## MATERIAL FOR THIS EXERCISE

....

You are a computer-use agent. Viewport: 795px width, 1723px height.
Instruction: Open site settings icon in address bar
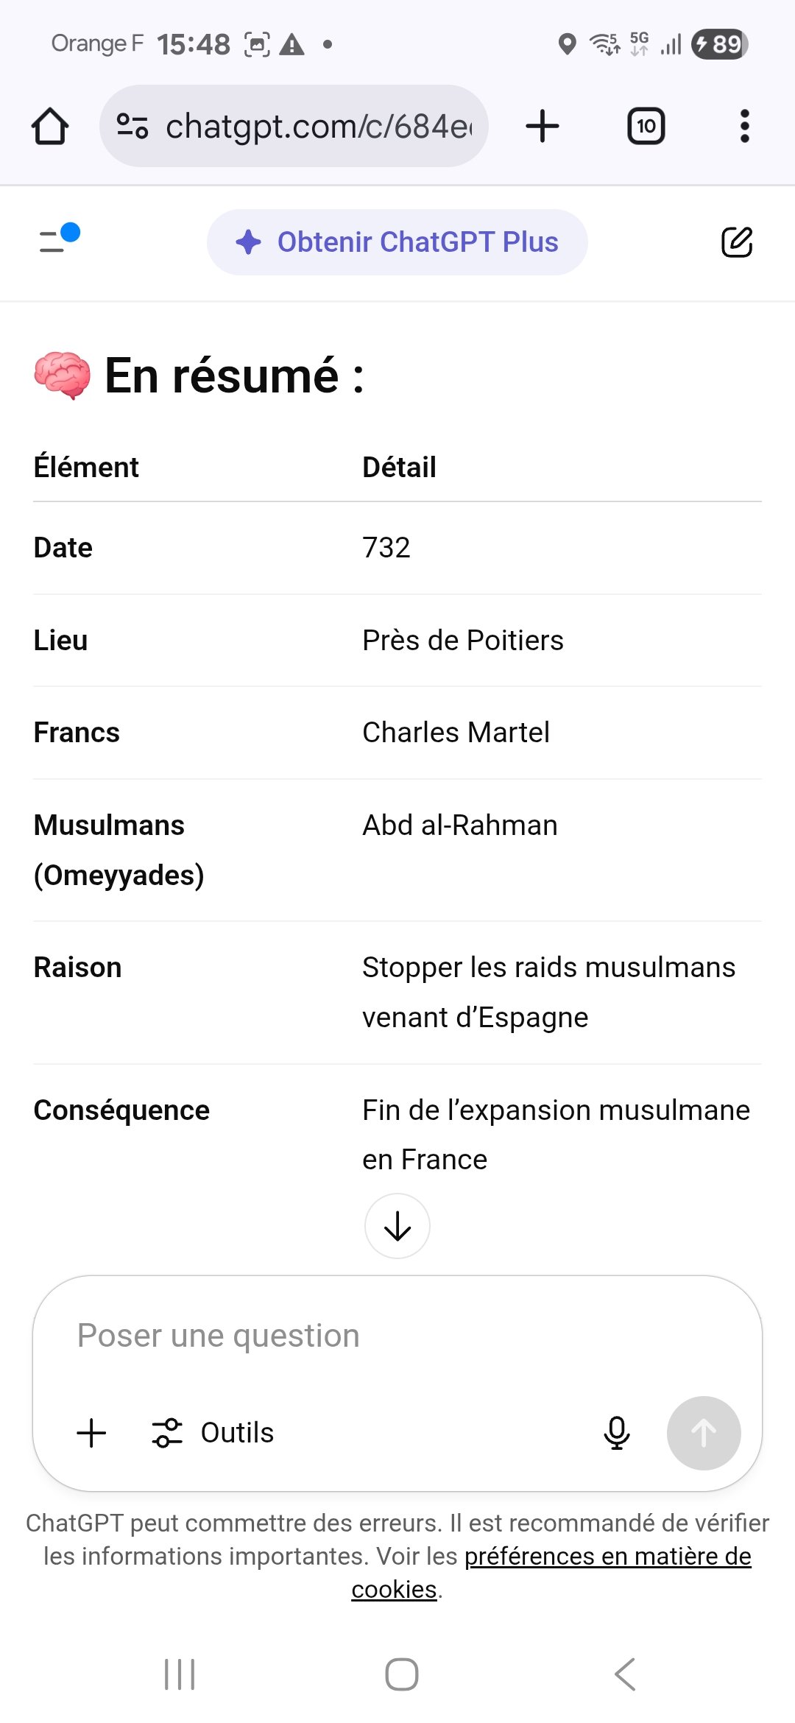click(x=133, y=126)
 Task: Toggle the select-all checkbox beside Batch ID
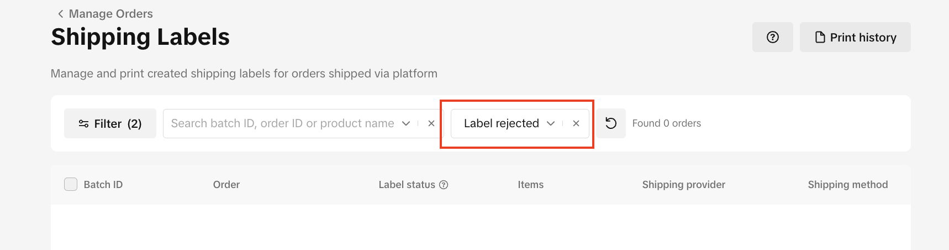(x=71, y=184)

....

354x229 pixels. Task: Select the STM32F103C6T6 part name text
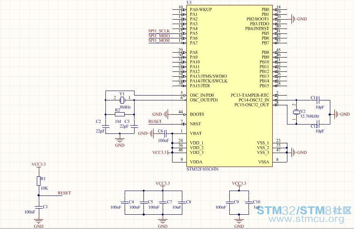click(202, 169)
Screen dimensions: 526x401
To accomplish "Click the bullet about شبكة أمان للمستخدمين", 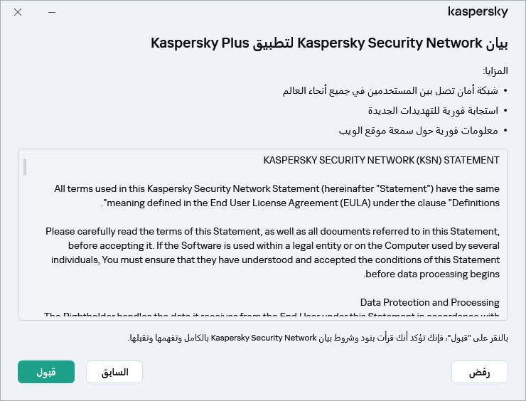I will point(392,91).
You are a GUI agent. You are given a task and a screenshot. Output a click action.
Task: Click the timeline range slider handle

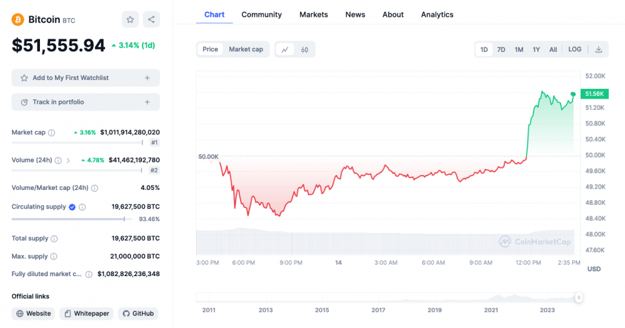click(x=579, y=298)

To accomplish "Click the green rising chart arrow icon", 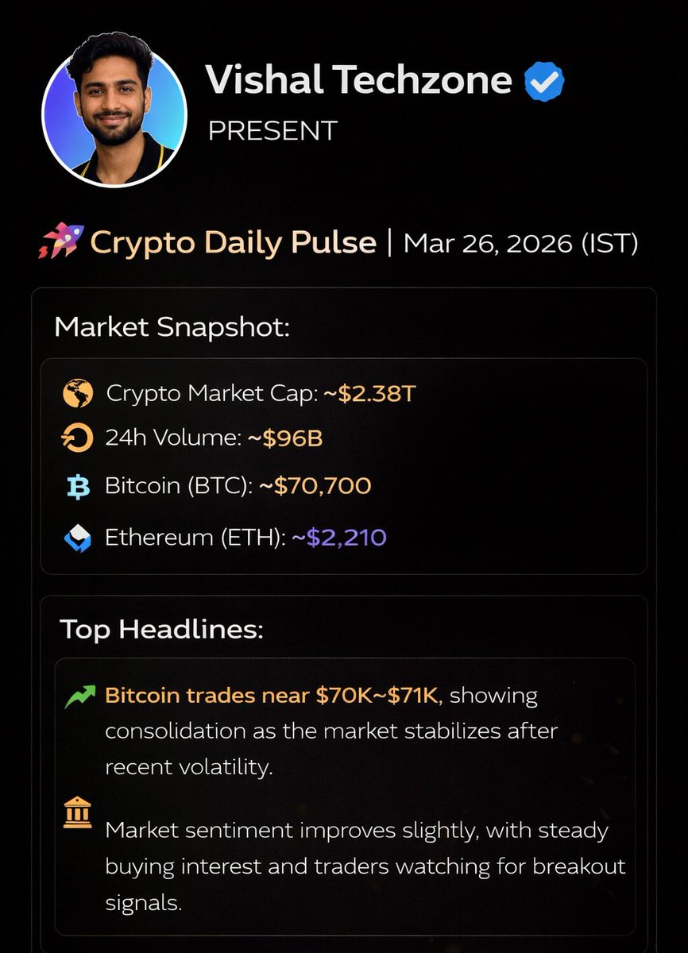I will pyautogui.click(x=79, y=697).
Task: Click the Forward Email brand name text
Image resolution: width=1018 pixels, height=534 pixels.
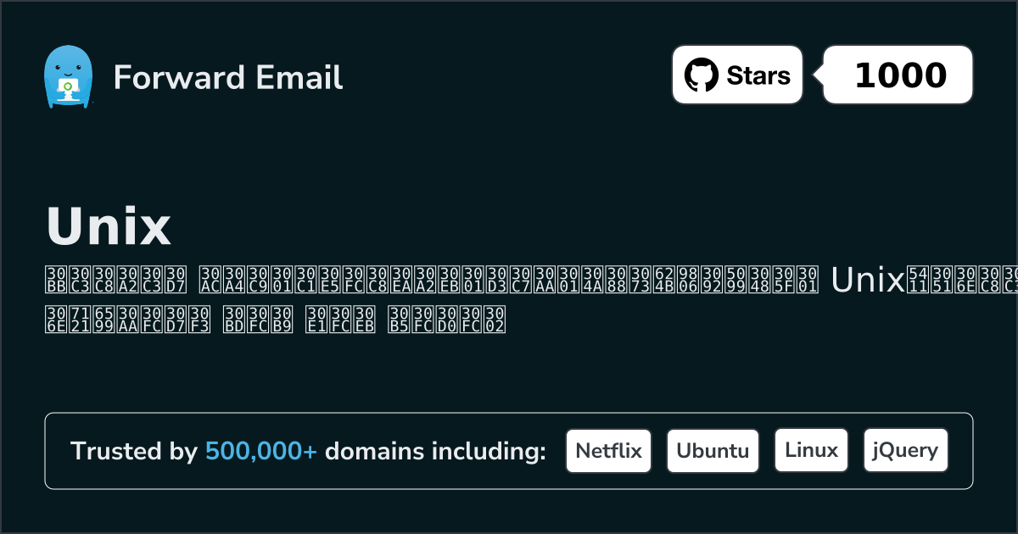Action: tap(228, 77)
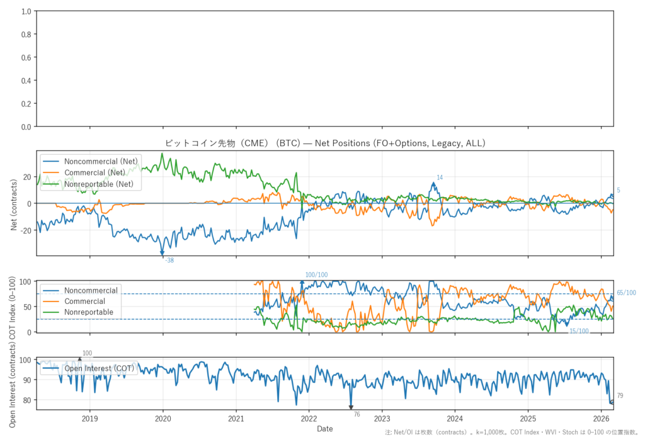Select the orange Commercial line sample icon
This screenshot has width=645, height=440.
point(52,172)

....

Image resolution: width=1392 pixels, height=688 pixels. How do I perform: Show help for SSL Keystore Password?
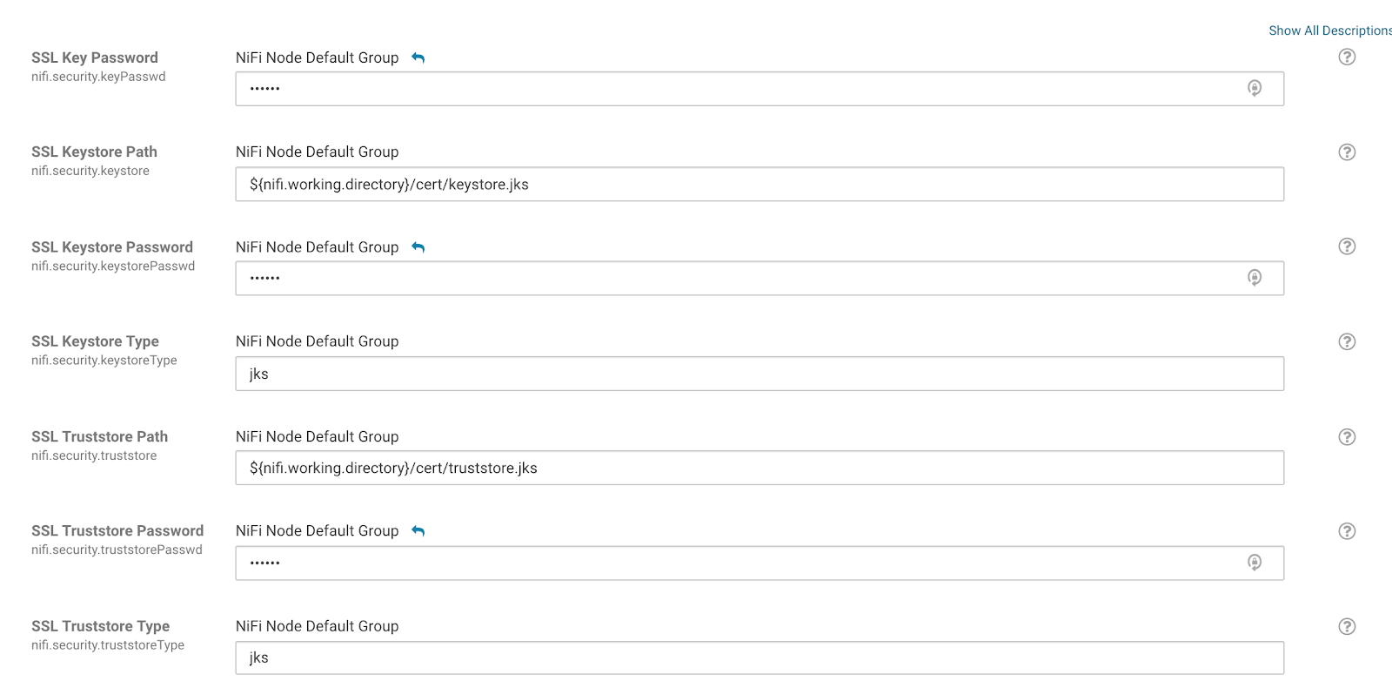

....

## WHAT THE TASK ASKS
Collect each line above holding the string "agent".

## ANSWER BELOW
You are a computer-use agent. Viewport: 795px width, 1723px height.
You are a GUI agent. You are given a task and a screenshot. Output a click action.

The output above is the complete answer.